▸ **What is expected**
Keep to one stretch of the data below, the lines from the one with "Naturpark Thüringer Schiefergebirge" up to and including the one with "[Menu mobile] (29, 29)", and return that stretch exactly.

▸ **Data under study**
---------------

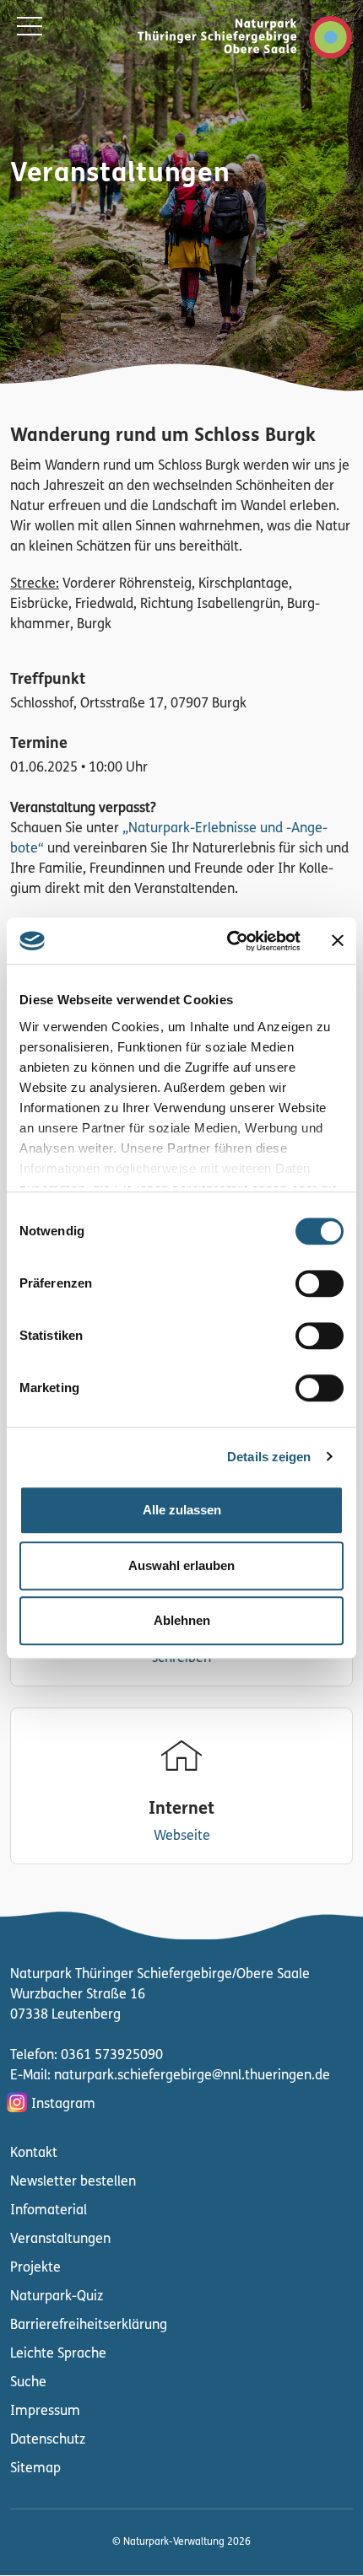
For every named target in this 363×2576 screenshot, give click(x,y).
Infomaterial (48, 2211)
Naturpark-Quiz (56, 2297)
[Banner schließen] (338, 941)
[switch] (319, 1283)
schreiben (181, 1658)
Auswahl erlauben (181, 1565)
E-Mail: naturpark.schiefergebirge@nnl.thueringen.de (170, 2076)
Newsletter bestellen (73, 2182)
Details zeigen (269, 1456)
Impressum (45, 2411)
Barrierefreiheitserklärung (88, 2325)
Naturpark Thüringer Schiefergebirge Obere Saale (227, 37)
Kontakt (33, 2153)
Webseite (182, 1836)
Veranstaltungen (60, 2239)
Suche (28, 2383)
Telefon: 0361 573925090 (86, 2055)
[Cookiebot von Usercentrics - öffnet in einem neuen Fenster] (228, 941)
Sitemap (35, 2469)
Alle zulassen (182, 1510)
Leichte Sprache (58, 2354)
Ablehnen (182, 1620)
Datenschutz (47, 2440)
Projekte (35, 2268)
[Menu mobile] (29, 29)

---------------

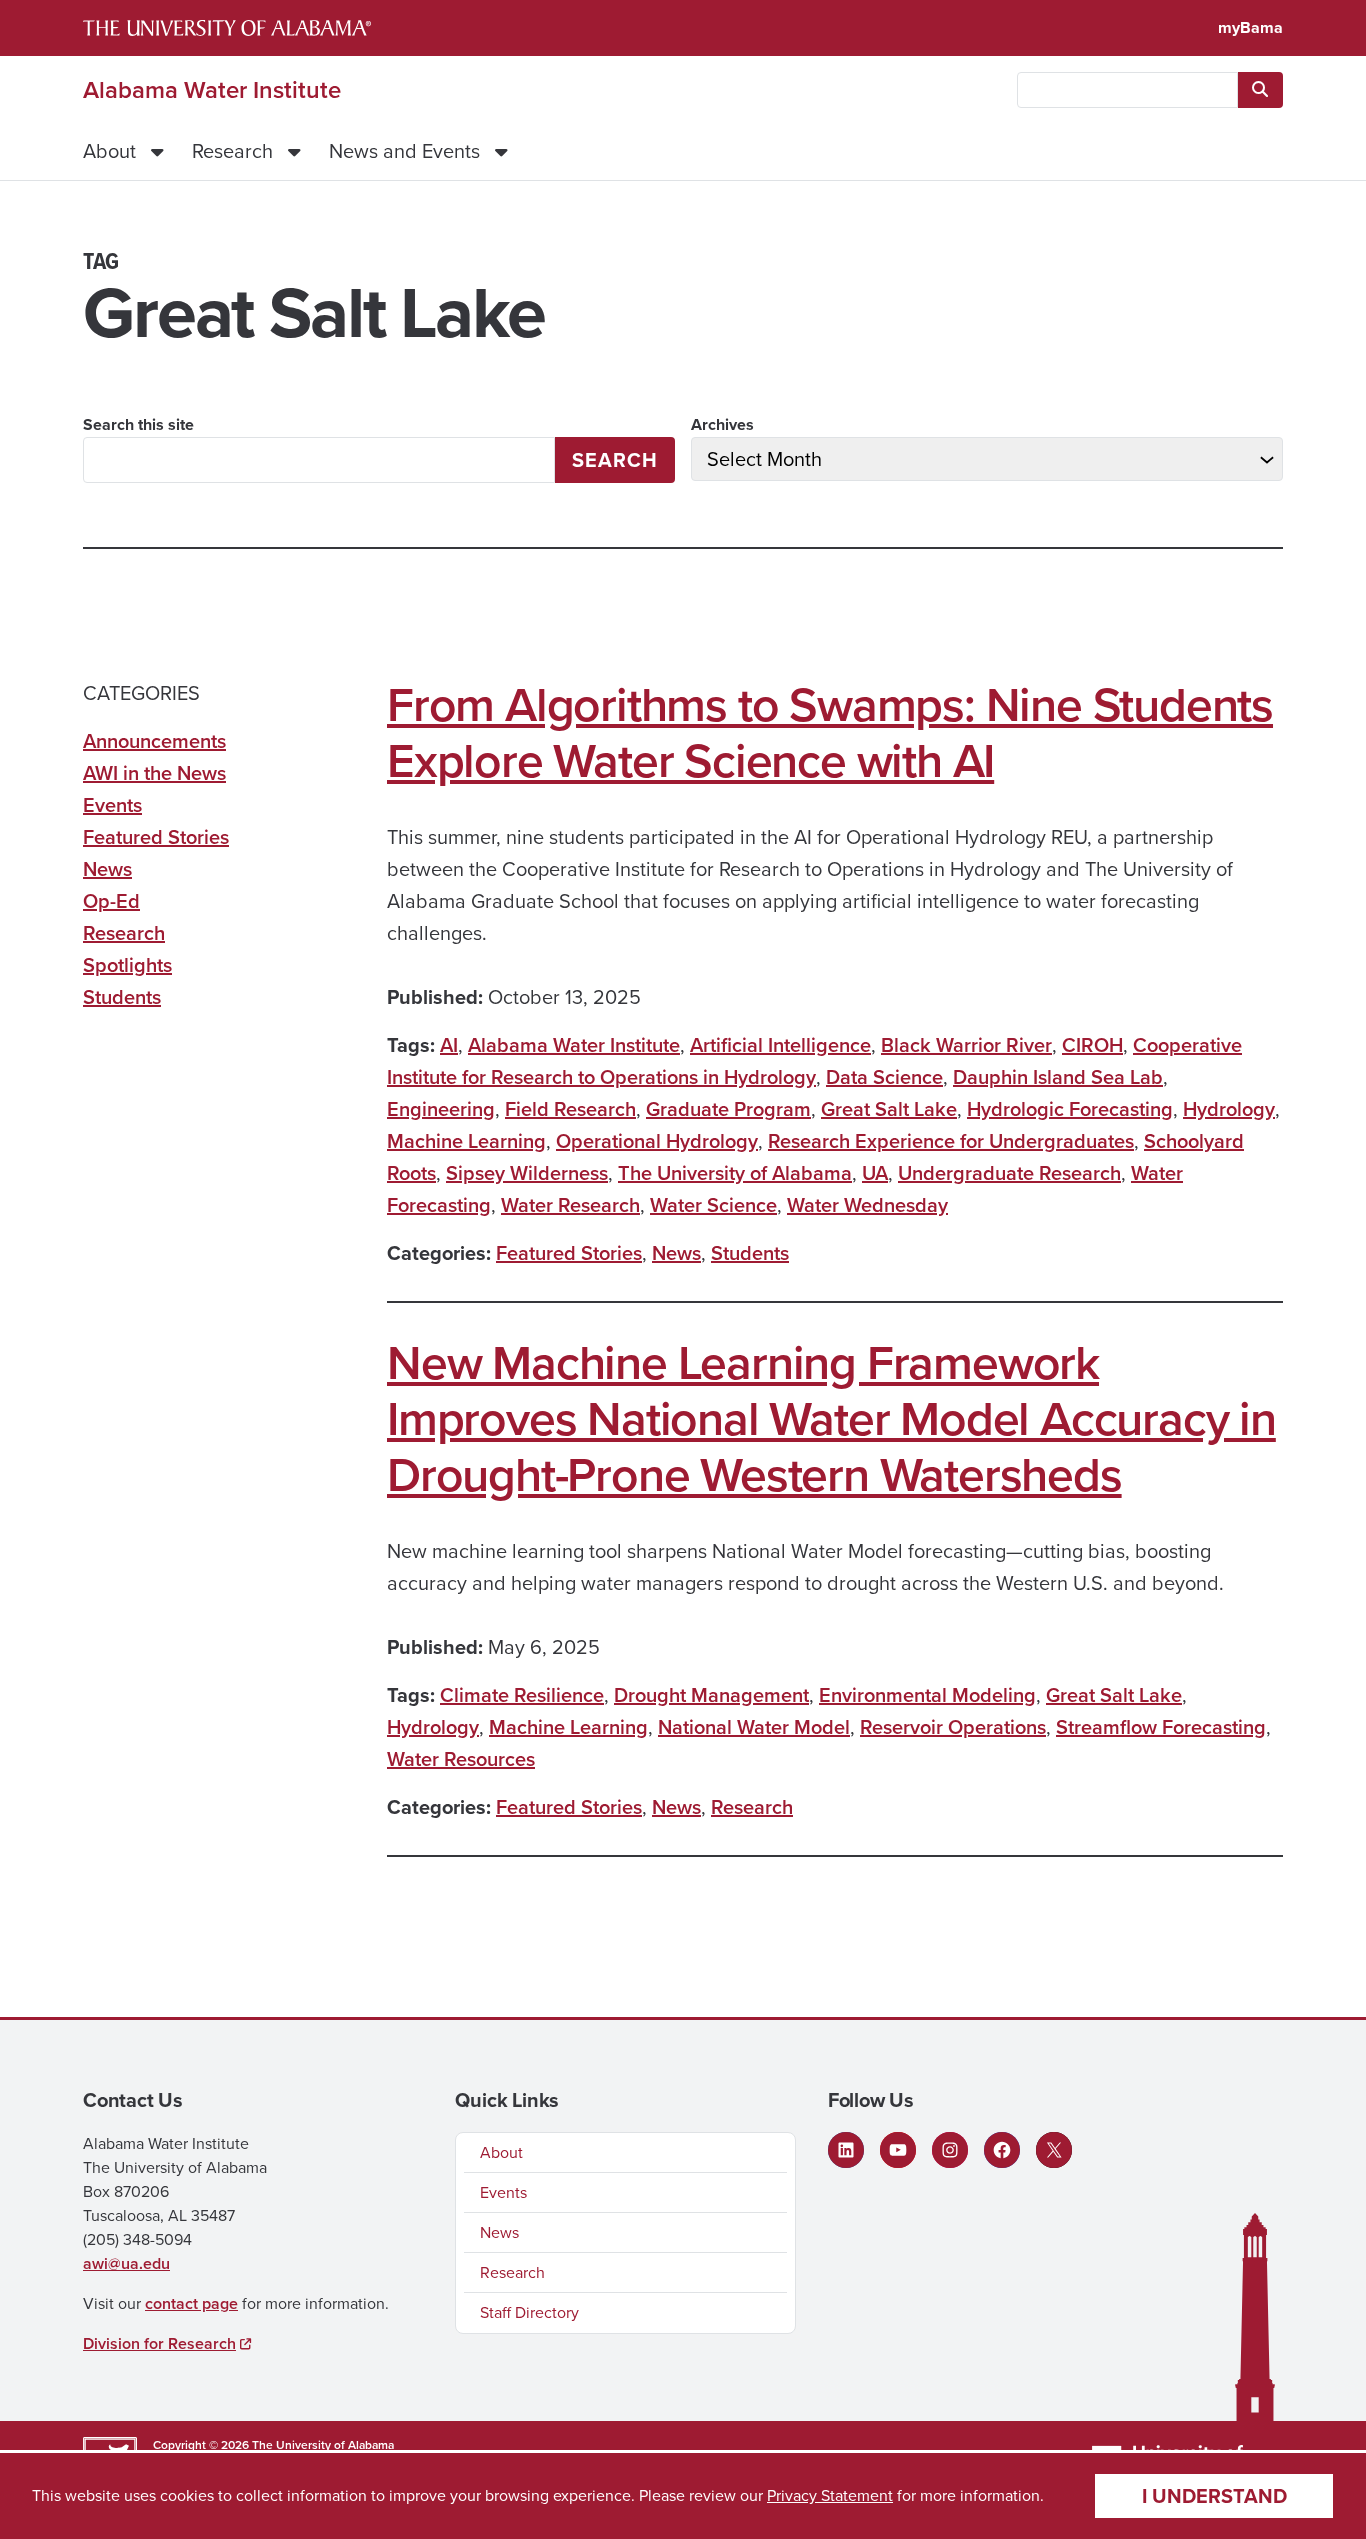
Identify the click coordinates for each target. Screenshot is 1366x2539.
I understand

---------------

▸ **Task answer**
Naturpark Thüringer Schiefergebirge Obere Saale (227, 37)
Kontakt (33, 2153)
Webseite (182, 1836)
Veranstaltungen (60, 2239)
Suche (28, 2383)
Telefon: 0361 573925090 (86, 2055)
[Cookiebot von Usercentrics - öffnet in einem neuen Fenster] (228, 941)
Sitemap (35, 2469)
Alle zulassen (182, 1510)
Leichte Sprache (58, 2354)
Ablehnen (182, 1620)
Datenschutz (47, 2440)
Projekte (35, 2268)
[Menu mobile] (29, 29)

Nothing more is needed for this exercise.